INPUT>
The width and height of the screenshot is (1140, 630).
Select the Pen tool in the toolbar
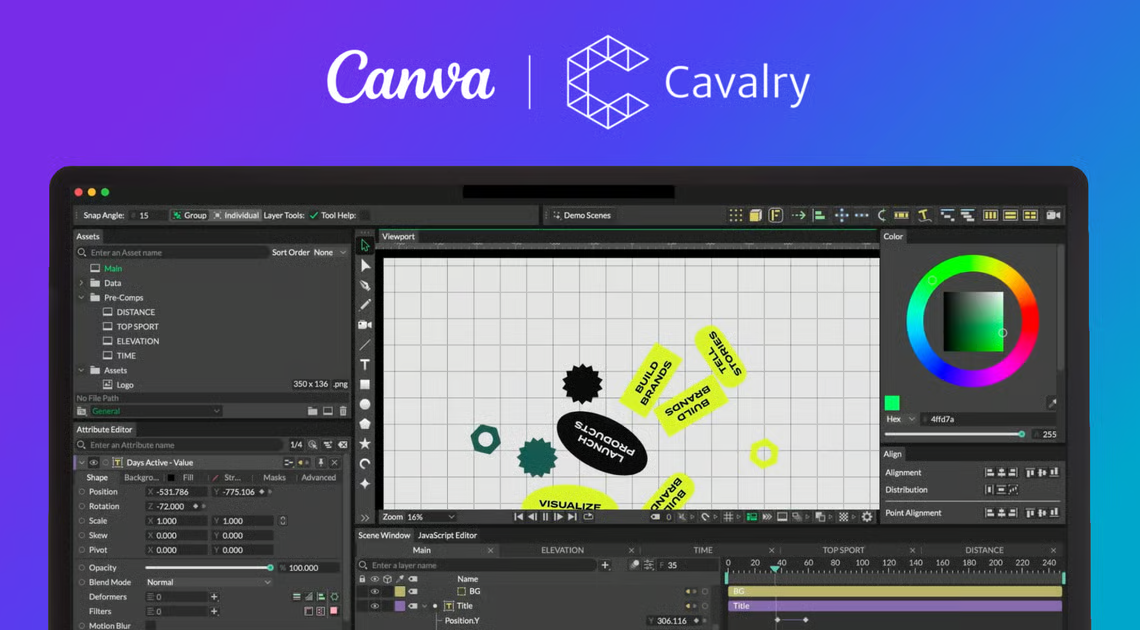365,285
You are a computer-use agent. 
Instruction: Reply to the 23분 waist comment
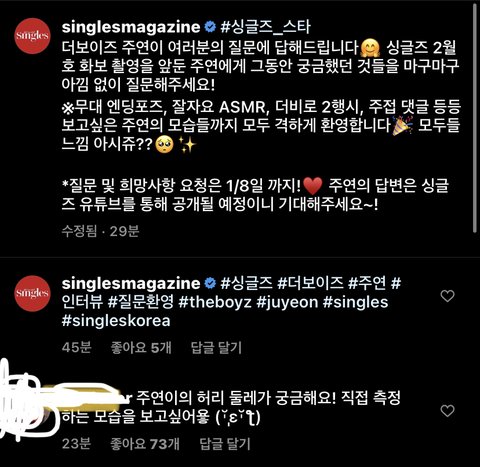[x=225, y=444]
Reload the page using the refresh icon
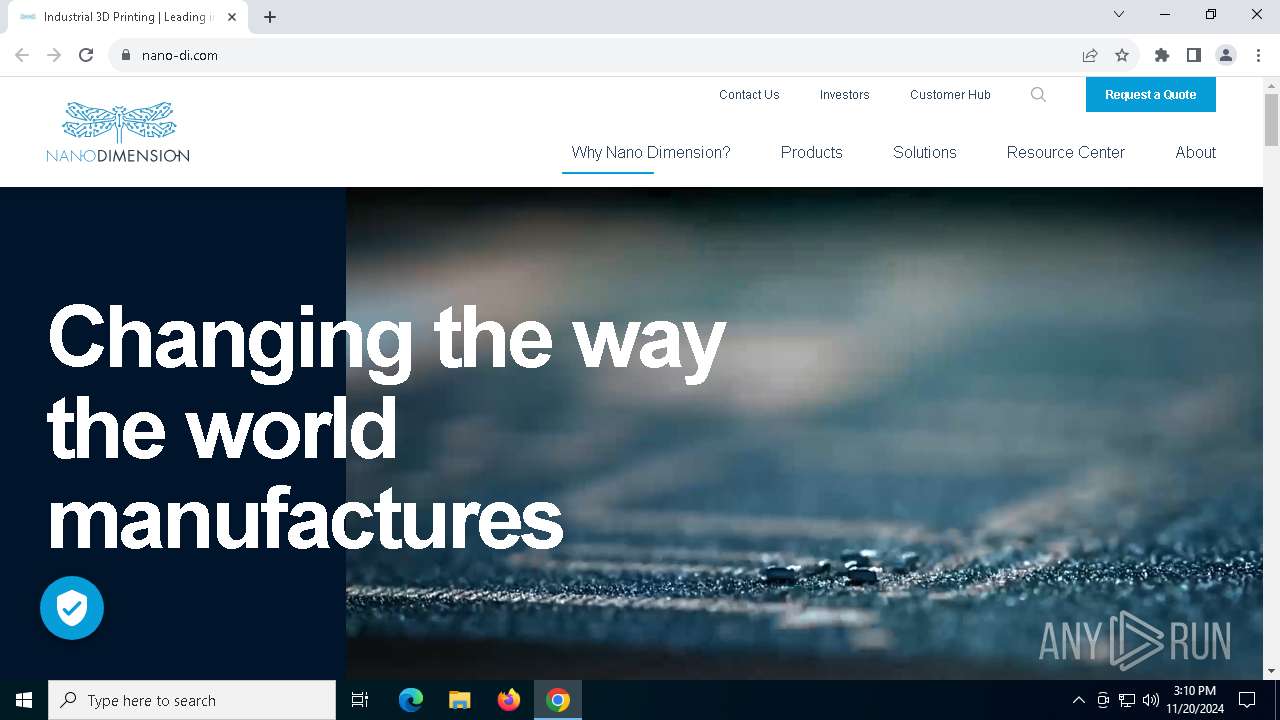This screenshot has width=1280, height=720. coord(86,55)
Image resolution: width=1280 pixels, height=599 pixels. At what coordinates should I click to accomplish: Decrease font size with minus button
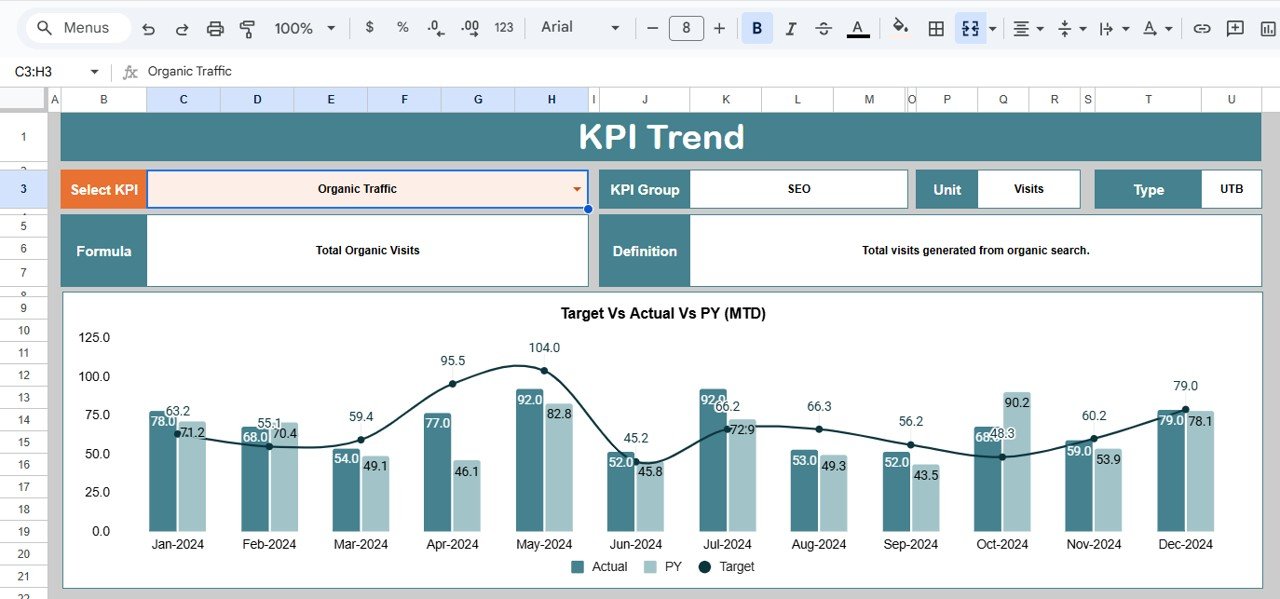pos(652,28)
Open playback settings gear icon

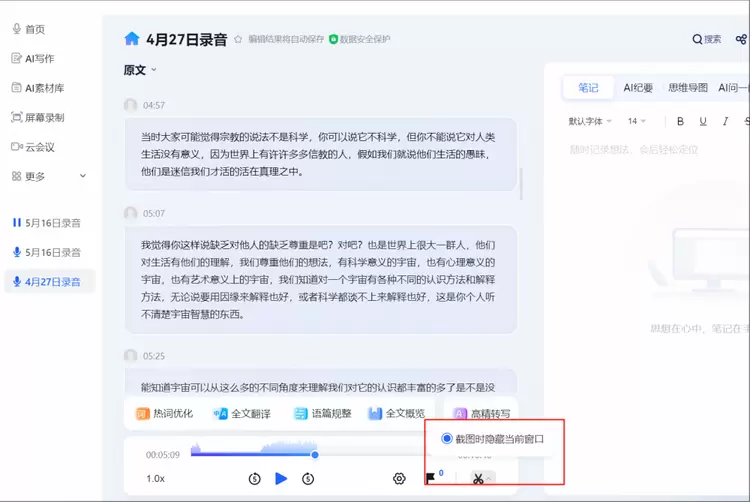point(399,479)
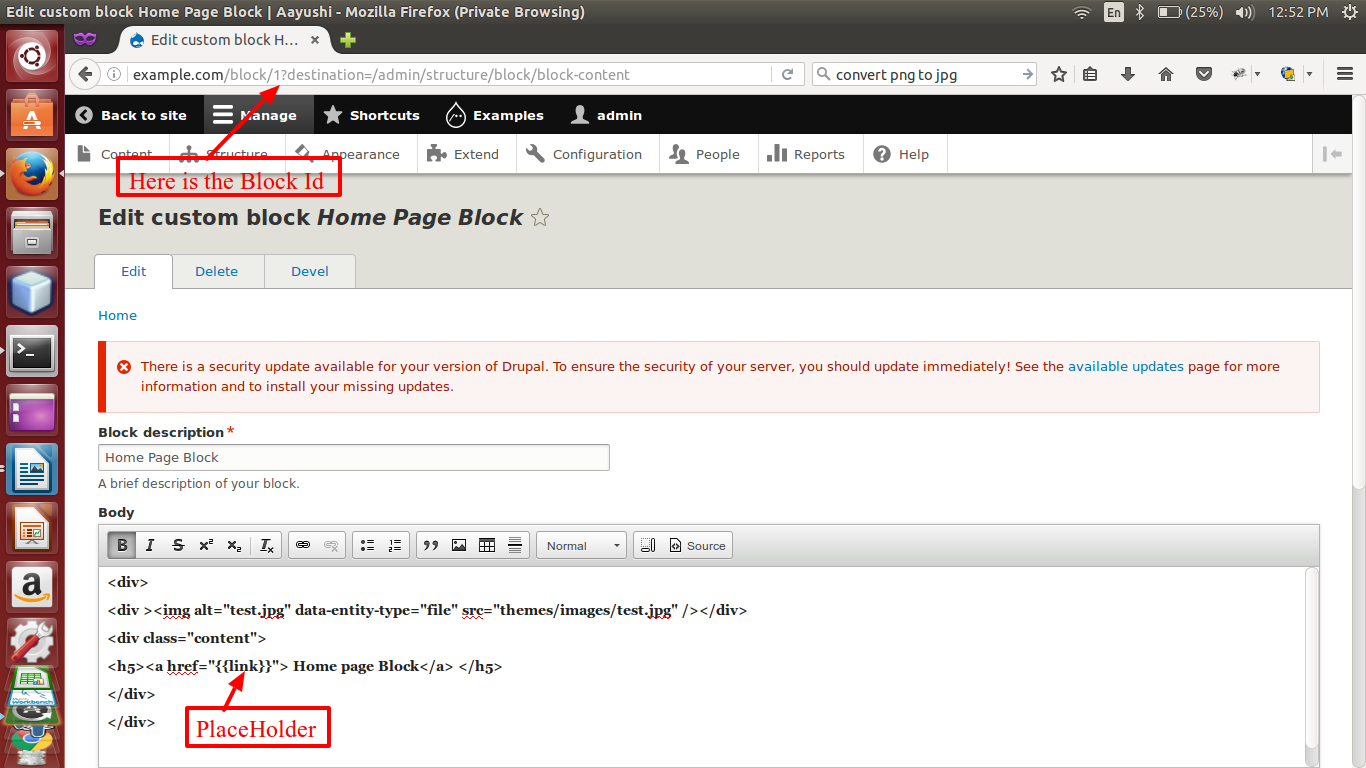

WHAT IS BEING ASKED>
Each line from the one that contains "Instruction: Reply to the 23분 waist comment" to the end of the listing must be quoted exactly; no other line and no picture belongs in the copy.

RESPONSE TO THIS EXERCISE>
Instruction: Reply to the 23분 waist comment
[x=225, y=444]
Reload the page using the refresh icon
This screenshot has width=1280, height=720. coord(86,55)
Image resolution: width=1280 pixels, height=599 pixels. At what coordinates should I click to accomplish: Decrease font size with minus button
pos(652,28)
Open playback settings gear icon

point(399,479)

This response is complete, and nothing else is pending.